Gray's work is thus an invaluable guide to one of the Twentieth Century's intellectual icons. One only has to observe the saint-like worship Hayek has received in recent months, surrounding the centenery of his birth, to appreciate that his legacy is an ongoing phenomenon of global proportions. Academic, student, and interested observer will find Gray's study immensely helpful as a platform for approaching more general disussions of Hayek's ideas, of which many fine examples now exist. Anyone attempting a detailed appreciation of Hayek should thus keep Gray beside them at all times.
Essentially, Gray reduces Hayek's contribution to that of a critic of socialism. Hayek's assertion that socialized central planning was an "epistemological impossibility," while historically evident, provides an inadequate justification for the 19th century form of capitalism Hayek advocated. The post-communist 21st century must deal with competing capitalisms, not rigid centrally planned economies, and Gray considers Hayek inadequate on this score.
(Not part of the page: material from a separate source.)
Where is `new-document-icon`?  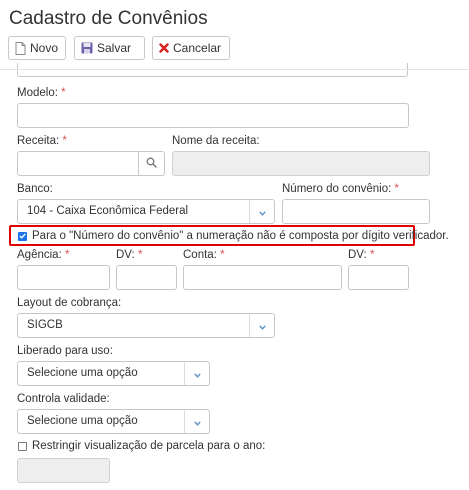
new-document-icon is located at coordinates (20, 48).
Gray believes that Hayek missed an essential aspect of free market capitalism, that is, the power of progress. Free markets demand change, even change for change's sake, and the metaphor of a "spontaneous social order" arising in some sort of social evolution is not adequate to provide support for the traditional values and institutions for which Hayek had regard. Personal autonomy will always present a danger to social cohesion. In Gray's view, the free market advocated by Hayek prefers the former to the latter.
To Gray this weakness in Hayek's thought is fatal, and I tend to agree.